# Tamron 18-200mm f/3.5-6.3 Di III VC Review (EOS M and NEX)



## TWI by Dustin Abbott (Oct 10, 2014)

Here is a new review of the Tamron 18-200 VC for mirrorless bodies. I was pretty impressed with this lens other than the fact that it is a bit on the large side for the tiny bodies it is mounting too. I’ve done both a written review:

http://dustinabbott.net/2014/10/tamron-18-200mm-vc-review/

A video review:

https://www.youtube.com/watch?v=ExA7Nlza7Gk 

And a lens image gallery with some samples/full size images for download:

http://dustinabbott.net/2014/10/tamron-18-200vc-lens-gallery/

For those of you with either an M or a NEX, this is a pretty compelling choice because the IQ is very good. It makes for a really convenient all in one package or something to bring along to compliment a more focused DSLR setup (with primes, etc...)

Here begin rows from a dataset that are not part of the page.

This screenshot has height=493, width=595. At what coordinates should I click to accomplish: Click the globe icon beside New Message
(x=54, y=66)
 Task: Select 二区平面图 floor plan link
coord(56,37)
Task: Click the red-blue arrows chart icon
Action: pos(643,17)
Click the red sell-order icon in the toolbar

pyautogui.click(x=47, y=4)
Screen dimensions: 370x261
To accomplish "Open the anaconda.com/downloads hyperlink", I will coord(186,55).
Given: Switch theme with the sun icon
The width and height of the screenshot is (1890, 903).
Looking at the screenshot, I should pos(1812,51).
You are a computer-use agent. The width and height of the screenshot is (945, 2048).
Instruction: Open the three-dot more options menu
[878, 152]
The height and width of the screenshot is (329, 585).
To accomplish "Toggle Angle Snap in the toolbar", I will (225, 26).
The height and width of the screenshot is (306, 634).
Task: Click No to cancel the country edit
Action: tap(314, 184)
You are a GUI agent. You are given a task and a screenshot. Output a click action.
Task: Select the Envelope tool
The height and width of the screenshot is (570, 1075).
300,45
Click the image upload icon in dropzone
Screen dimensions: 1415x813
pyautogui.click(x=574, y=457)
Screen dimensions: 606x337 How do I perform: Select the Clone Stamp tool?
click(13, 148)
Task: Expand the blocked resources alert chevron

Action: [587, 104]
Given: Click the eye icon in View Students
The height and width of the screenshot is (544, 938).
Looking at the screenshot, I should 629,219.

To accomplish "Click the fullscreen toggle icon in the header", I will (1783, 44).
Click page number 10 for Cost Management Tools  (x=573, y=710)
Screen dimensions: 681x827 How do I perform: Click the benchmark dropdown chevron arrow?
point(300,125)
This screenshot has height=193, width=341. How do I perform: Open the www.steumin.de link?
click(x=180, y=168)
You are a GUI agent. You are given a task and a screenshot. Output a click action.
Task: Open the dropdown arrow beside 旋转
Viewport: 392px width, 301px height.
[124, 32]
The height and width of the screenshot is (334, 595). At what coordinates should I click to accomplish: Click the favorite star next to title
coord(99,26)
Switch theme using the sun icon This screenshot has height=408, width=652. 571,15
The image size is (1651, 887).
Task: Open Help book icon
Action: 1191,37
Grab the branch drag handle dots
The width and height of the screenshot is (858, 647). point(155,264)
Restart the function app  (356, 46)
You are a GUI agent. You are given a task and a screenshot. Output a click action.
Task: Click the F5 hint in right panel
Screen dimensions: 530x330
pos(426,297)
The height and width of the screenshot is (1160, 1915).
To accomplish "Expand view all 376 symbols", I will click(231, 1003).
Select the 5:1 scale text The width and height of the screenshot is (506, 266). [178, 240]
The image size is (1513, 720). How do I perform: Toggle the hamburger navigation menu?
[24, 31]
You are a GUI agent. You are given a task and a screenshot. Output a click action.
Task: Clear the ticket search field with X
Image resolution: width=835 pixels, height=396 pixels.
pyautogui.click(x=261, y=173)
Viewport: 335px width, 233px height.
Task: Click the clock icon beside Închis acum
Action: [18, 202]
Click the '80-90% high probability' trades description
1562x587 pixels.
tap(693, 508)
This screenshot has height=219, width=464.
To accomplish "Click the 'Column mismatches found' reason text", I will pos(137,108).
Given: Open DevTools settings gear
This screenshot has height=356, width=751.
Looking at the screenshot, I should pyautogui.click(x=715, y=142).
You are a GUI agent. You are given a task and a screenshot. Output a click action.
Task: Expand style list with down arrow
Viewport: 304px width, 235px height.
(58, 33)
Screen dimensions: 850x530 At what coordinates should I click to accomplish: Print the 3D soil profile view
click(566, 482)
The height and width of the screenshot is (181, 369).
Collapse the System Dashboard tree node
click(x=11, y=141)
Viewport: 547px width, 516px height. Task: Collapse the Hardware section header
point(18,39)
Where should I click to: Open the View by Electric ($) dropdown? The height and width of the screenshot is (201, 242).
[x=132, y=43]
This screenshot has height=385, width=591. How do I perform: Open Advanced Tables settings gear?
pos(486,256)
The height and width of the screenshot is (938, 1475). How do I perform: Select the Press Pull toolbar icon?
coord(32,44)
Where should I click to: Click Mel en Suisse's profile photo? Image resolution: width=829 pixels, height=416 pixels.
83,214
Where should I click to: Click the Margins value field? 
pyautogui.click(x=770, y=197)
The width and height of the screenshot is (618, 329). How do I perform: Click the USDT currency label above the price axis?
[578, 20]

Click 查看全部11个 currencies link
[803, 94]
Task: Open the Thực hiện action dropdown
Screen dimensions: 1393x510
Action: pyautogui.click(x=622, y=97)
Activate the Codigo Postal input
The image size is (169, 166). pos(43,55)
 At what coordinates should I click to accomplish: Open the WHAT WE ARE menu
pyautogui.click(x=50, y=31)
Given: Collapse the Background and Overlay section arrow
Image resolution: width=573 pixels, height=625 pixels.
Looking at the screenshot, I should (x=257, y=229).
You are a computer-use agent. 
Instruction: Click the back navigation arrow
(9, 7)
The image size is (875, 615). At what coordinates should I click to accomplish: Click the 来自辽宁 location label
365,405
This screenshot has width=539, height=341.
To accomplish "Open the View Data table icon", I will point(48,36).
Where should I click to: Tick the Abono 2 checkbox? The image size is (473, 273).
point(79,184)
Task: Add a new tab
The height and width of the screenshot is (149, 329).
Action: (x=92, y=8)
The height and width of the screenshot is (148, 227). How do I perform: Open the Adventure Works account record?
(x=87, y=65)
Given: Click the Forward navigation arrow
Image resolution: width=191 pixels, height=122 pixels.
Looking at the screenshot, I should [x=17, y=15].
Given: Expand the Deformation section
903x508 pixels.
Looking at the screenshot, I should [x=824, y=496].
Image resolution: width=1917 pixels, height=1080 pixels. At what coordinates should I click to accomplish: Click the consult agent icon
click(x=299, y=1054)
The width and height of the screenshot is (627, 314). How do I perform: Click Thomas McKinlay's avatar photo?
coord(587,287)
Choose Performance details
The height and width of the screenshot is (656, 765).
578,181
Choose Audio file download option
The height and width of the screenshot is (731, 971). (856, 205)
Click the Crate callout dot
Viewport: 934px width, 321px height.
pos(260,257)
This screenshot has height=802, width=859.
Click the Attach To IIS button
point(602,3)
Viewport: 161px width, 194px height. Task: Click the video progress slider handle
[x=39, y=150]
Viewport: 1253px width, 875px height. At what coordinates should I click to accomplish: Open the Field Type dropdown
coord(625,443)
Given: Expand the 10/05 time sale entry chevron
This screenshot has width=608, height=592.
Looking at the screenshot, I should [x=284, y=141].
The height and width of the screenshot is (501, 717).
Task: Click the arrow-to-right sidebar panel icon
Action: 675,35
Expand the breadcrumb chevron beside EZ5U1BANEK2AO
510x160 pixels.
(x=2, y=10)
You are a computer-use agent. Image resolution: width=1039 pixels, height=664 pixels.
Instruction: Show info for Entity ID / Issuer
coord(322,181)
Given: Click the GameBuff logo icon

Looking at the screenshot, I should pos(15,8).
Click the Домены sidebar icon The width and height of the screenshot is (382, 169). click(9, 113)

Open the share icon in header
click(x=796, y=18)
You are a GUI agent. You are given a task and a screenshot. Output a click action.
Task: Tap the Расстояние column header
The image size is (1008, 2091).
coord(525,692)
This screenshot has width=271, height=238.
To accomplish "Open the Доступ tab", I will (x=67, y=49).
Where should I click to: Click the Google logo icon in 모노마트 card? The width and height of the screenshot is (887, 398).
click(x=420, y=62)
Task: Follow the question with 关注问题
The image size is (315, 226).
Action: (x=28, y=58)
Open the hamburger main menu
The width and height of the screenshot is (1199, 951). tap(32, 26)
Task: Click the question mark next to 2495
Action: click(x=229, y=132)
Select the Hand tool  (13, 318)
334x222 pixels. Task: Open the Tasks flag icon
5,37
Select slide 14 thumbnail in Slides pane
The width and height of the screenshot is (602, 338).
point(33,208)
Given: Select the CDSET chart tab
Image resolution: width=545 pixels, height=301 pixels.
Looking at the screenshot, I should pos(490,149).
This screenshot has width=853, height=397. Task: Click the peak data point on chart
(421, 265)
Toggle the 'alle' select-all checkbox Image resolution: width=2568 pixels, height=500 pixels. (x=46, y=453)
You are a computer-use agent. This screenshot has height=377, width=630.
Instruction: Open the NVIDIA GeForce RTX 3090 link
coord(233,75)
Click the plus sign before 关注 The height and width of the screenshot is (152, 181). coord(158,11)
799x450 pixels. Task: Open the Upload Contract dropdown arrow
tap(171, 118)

The Moira River by Thousand Word Images by Dustin Abbott, on Flickr


----------



## Random Orbits (Oct 10, 2014)

Thanks for the review, Dustin! It would be nice to see a comparison versus the EF-M 55-200 if you get the chance. Granted it's not sold natively in the US, but sourcing it from Canada is easy enough. It is interesting how quickly the Tamron gets to f/5.6 (near 50mm) and see how that stacks up against Canon's 55-200. Given how small the EF-M 18-55 is, carrying an extra lens for the M system is not as large a penalty compared to FF.


----------



## TWI by Dustin Abbott (Oct 10, 2014)

Random Orbits said:


> Thanks for the review, Dustin! It would be nice to see a comparison versus the EF-M 55-200 if you get the chance. Granted it's not sold natively in the US, but sourcing it from Canada is easy enough. It is interesting how quickly the Tamron gets to f/5.6 (near 50mm) and see how that stacks up against Canon's 55-200. Given how small the EF-M 18-55 is, carrying an extra lens for the M system is not as large a penalty compared to FF.



I tried to get Henry's in Canada to send me one. I have written an article for them before, but they have had a big turnover and the new contact that "my guy" got me never returned my email. I agree completely that this is the logical comparison, though. If status quo ever changes with Henry's I'll definitely do a comparison.


----------